Stored records
════════

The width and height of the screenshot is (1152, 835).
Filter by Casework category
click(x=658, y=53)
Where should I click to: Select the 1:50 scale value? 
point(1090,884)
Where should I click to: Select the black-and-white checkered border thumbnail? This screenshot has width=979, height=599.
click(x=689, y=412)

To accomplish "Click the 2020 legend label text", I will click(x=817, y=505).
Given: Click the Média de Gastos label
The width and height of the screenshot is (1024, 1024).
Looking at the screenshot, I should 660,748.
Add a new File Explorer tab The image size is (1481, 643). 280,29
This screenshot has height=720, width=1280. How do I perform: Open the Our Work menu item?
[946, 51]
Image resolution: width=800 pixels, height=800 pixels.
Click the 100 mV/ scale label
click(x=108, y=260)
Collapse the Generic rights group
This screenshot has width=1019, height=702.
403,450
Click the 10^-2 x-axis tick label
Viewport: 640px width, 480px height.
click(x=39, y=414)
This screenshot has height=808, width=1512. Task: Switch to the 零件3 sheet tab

════════

Repeat every entry word for word.

The width and height of the screenshot is (1152, 835).
Filter by Casework category
click(x=658, y=53)
Where should I click to: Select the 1:50 scale value? 
point(1090,884)
Where should I click to: Select the black-and-white checkered border thumbnail? This screenshot has width=979, height=599.
click(x=689, y=412)

To accomplish "Click the 2020 legend label text", I will click(x=817, y=505).
Given: Click the Média de Gastos label
The width and height of the screenshot is (1024, 1024).
Looking at the screenshot, I should 660,748.
Add a new File Explorer tab The image size is (1481, 643). 280,29
This screenshot has height=720, width=1280. How do I perform: Open the Our Work menu item?
[946, 51]
Image resolution: width=800 pixels, height=800 pixels.
Click the 100 mV/ scale label
click(x=108, y=260)
Collapse the Generic rights group
This screenshot has width=1019, height=702.
403,450
Click the 10^-2 x-axis tick label
Viewport: 640px width, 480px height.
click(x=39, y=414)
This screenshot has height=808, width=1512. Task: Switch to the 零件3 sheet tab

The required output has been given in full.